Audit of KZen’s Multi-party ECDSA

KZen hired Kudelski Security to perform a security assessment of their Multi-party ECDSA library and provided us access to their source code and associated documentation.

KZen’s multi-party ECDSA library is written in Rust and provides an implementation of threshold ECDSA signatures containing two protocols:

  • Key generation for creating secret shares
  • Signing using the secret shares to generate a signature

During the audit we looked at protocol security, safety of the code written for the project, cryptography, as well as protocol specification matching. We identified the following issues:

  • 4 security issues of medium severity
  • 2 security issues of low severity
  • 10 observations related to general code safety

During the audit, we also identified an issue with the academic paper referenced to implement the library and reported it to the paper’s author, renown cryptographer Yehuda Lindell.

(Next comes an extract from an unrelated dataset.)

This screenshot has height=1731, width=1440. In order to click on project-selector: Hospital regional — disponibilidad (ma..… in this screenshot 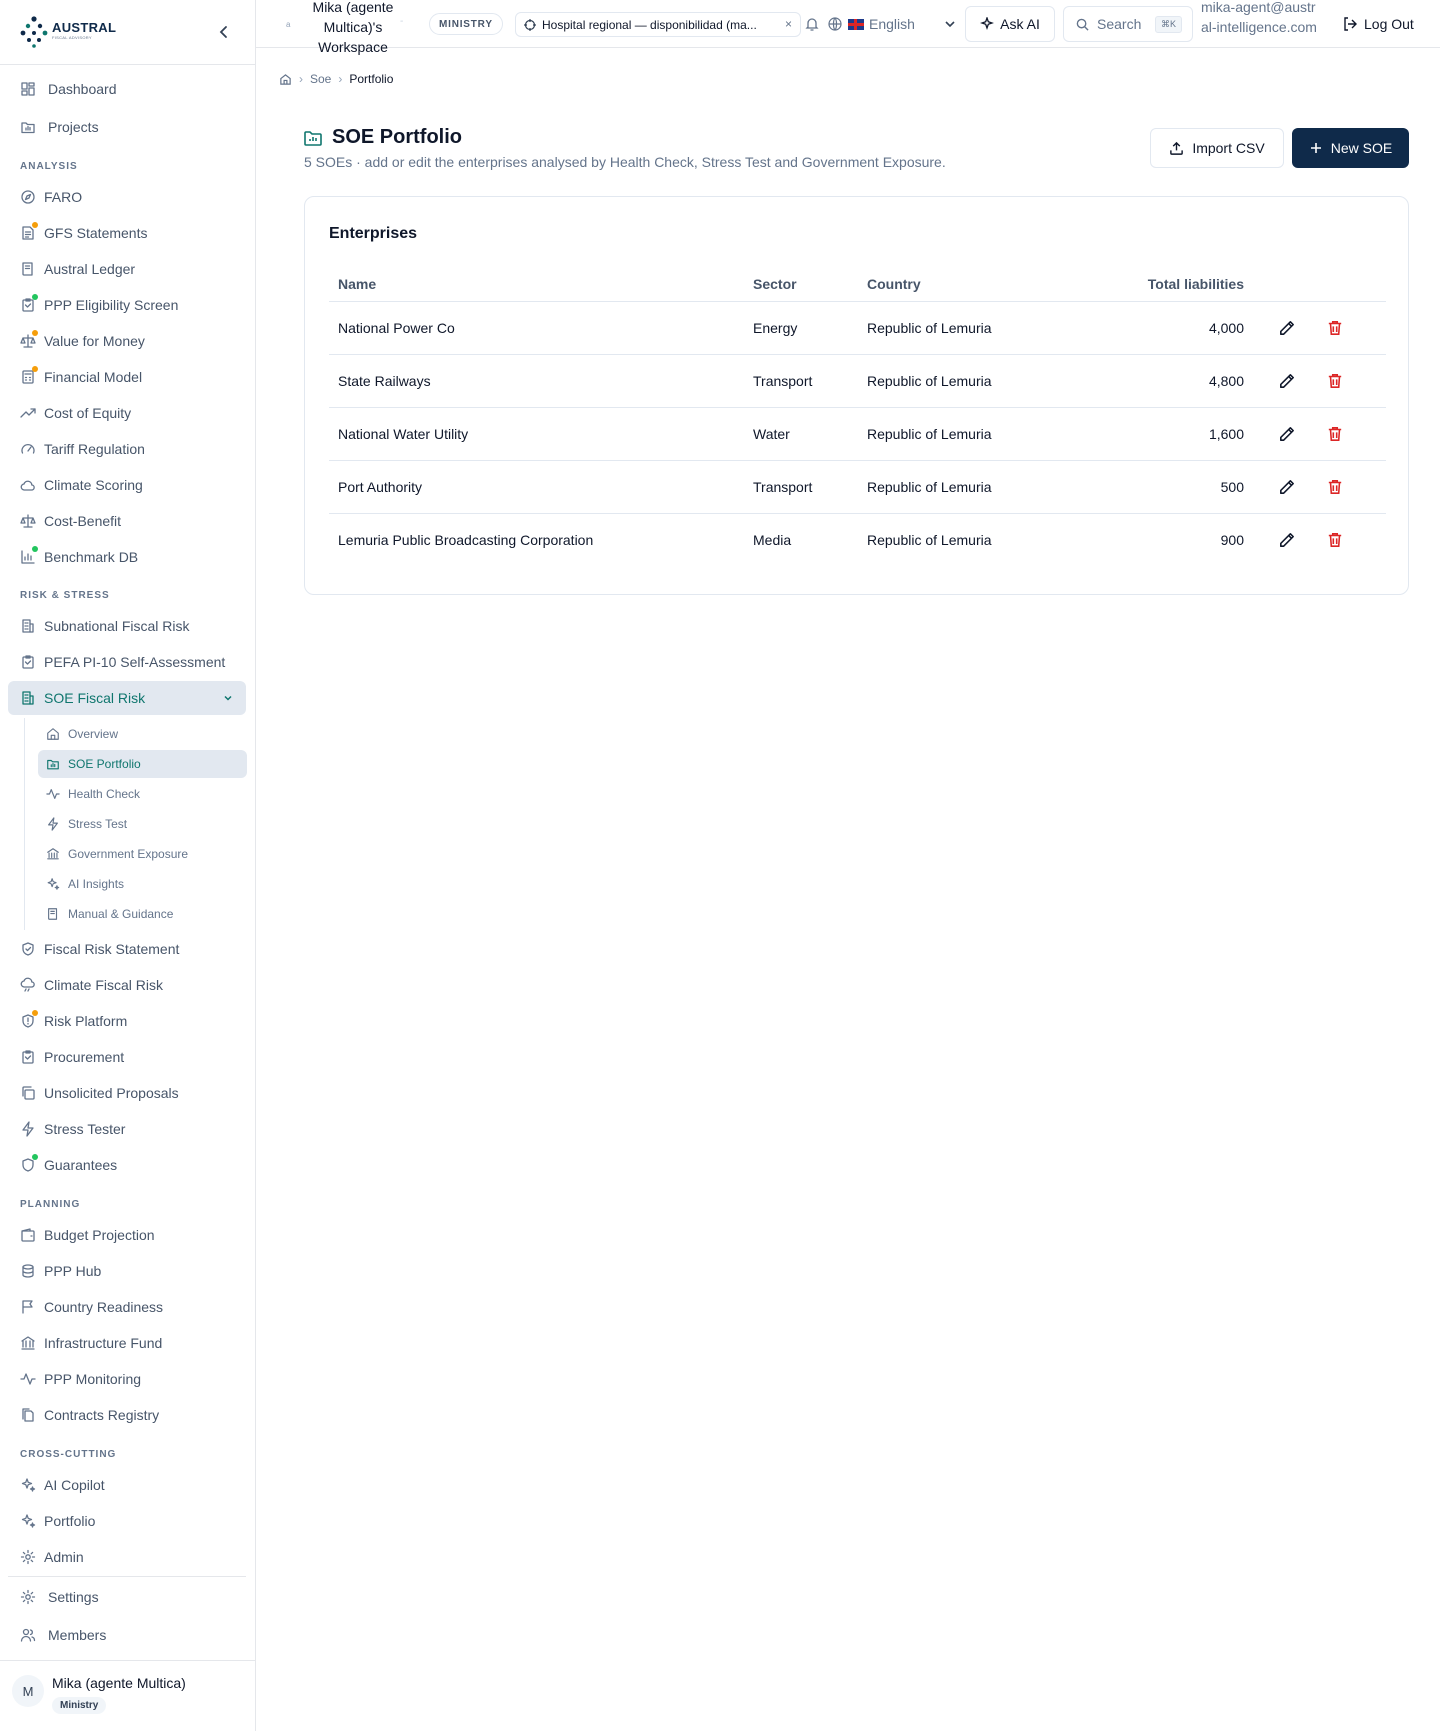, I will do `click(658, 24)`.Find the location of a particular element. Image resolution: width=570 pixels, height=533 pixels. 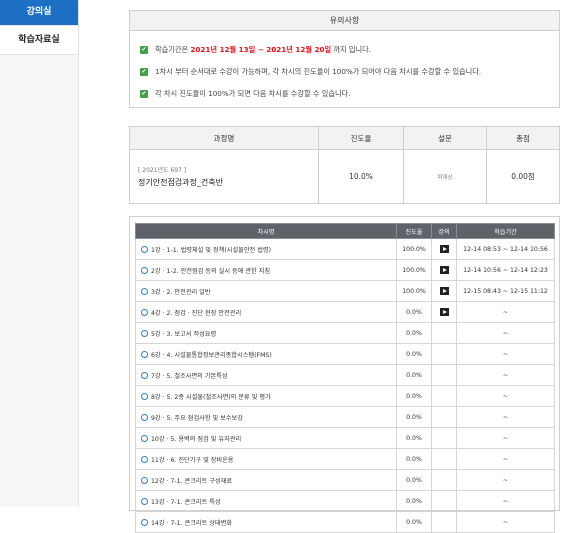

lesson-title: 2강 · 1-2. 안전점검 등의 실시 등에 관한 지침 is located at coordinates (210, 272).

The problem was in the specification of the key generation algorithm for the 2-party multisignature case: during an intermediate step, one of the two parties must generate a temporary Paillier encryption keypair. For reasons of efficiency, it is important to keep the modulus bitsize of this keypair as small as possible, otherwise it has a negative impact during signing. But on the other side, the modulus has to be large enough to guarantee security of the encryption, in order to achieve non-repudiability of the signature scheme. One of the contributions of Lindell’s paper was to improve the tradeoff in finding the optimal size of this key, as the maximum between two values. However, in the detailed specification of the algorithm, an error was introduced, and the minimum of these two values appeared instead. This was of course little more than a typo, but it could easily cause problems when software engineers without extensive cryptographic background were simply following the specs and blindly implementing the algorithm in the code. The author of the paper acknowledged and corrected the mistake in the online version of the academic paper, for the benefit of future reference.

The report of the KZen audit can be downloaded here.

KZen addressed the issues identified identified in the report.

We’d like to thank KZen for trusting us, and for their constant availability to answer our questions and to provide feedback about our findings.